But a soldier at the checkpoint would not lift the gate. Instead, he leveled an assault rifle at Faisal Rahman’s hollow chest. No one was going into Afghanistan. "It is their fate," Abdul Sharif Khan, one of the fathers, said of their sons. "No," Rahman replied, "God would not approve." Two of the fathers returned to Gunbat Banda, their backs bent, along the snow-dusted banks of the river. But Rahman went straight to Lahore. There he sent a letter. He is illiterate, so a card wallah wrote it for a few rupees. Dear Zarina, it began. I have just returned from Jalalabad and seen our son. He is good He is healthy. He has enough food…
"I did it," Rahman said, "to save her life."

Finding a Survivor

Too often horror begets more horror. By now, it was early spring in Mazar-i-Sharif, and I had been assigned to write about the battle at the girls school, one of the bloodiest confrontations of the war in Afghanistan. I had spoken to Northern Alliance commanders, U.S. commanders and residents who had witnessed the siege and the bombing. One piece of information was missing. Nobody knew what had become of the young Taliban recruits from Pakistan. I tried a prison in Sheberghan, two hours east. It was a medieval fortress with huge, mud walls and long, frightening hallways, where men thrust their arms through bars and shook dirty plastic buckets. "Aab, aab," they moaned, "Water, water." The place smelled of sweat, urine and rotting flesh. Some of the captives picked crawling lice out of their hair and flicked them through the bars. But none of the prisoners were from the girls school.

Northern Alliance commanders had different explantions. One said all the boys were killed instantly in the bombing. Another said a few survived but died of their wounds. A jailer spoke of a "road accident" that claimed 43 prisoners’ lives. Finally, a young Northern Alliance commander, Sayed Zahir, said some of the Pakistani recruits were alive. They were being held as slaves, he said. "I know where one is."

■ SOURCE MATERIAL ■

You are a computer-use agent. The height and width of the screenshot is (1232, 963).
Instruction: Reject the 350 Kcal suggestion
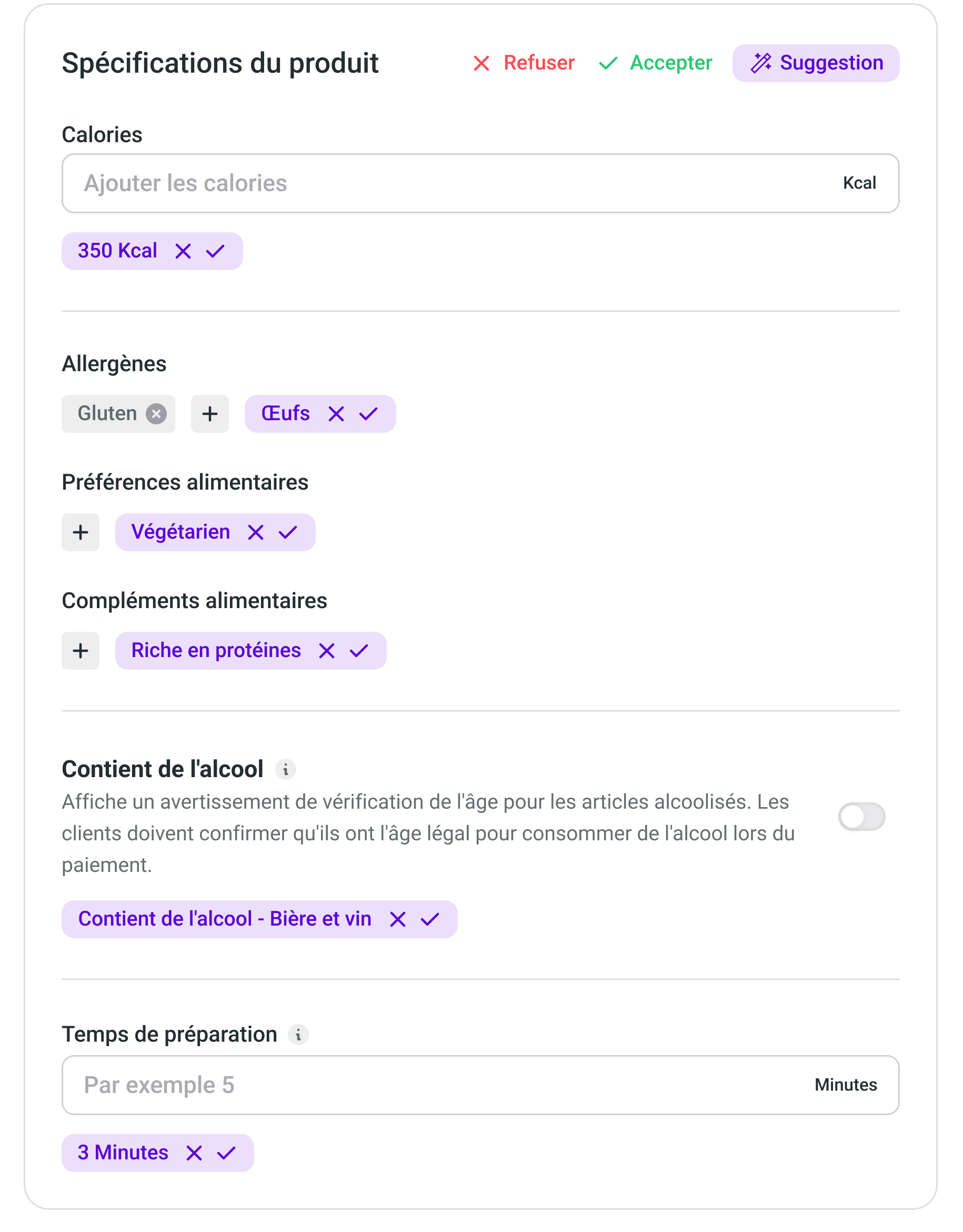coord(183,251)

■ REQUEST 1 ■
Translate into Spanish this sentence from the Mazar-i-Sharif excerpt: "Too often horror begets more horror."
■ REQUEST 2 ■
Name every person the Mazar-i-Sharif excerpt identifies by name.
■ REQUEST 3 ■
Proceed with the Mazar-i-Sharif excerpt from the point where it stops.

■ TASK OUTPUT 1 ■
Con demasiada frecuencia, el horror engendra más horror.

■ TASK OUTPUT 2 ■
Faisal Rahman, Abdul Sharif Khan, Zarina, Sayed Zahir

■ TASK OUTPUT 3 ■
Zahir and three of his men drove to a cinder-block house with a blue metal gate at the edge of Mazar-i-Sharif, in a place called Dasht-i-Shardian, which means ‘the desert of happy people’. At first, soldiers would not let us see their prisoner. They said he was too frightened. Then they said their commander was out of town and would be angry. Nonsense, Zahir replied. He glanced at his men, standing behind him with guns. The soldiers brought out a boy.

That was how I met Bahram. They sat him in the middle of a bald little room with concrete walls and a smoking stove that put out a thin circle of heat. He looked horrible. He had on a filthy shalwar kameez, worn and ghost-thin. His arms were criss-crossed with cuts. His big, dark eyes were glassy. His hands shook. He kept wiping away tears.

Where was he from? How had he been captured? How old was he? He saw I was an American. "Don’t hurt", he cried. "Don’t hurt!" Gently, I told him that I was going to Pakistan. He stopped staring at the floor and began to speak of Faisal Rahman, his father who swept the floors of a mosque in Lahore; Zarina his mother; Moona his younger brother, and how they had worked together at the teacart. He spoke of his journey over the mountains into Afghanistan and of the other boys and of the girls school—all in broken breathless sentences. Finally, he spoke of the bombing. And the fire.

The soldiers said it was time to go. I took his picture. He seemed sad. Before he disappeared down a frosty hallway, he looked at me and said, "I have never seen such days as these."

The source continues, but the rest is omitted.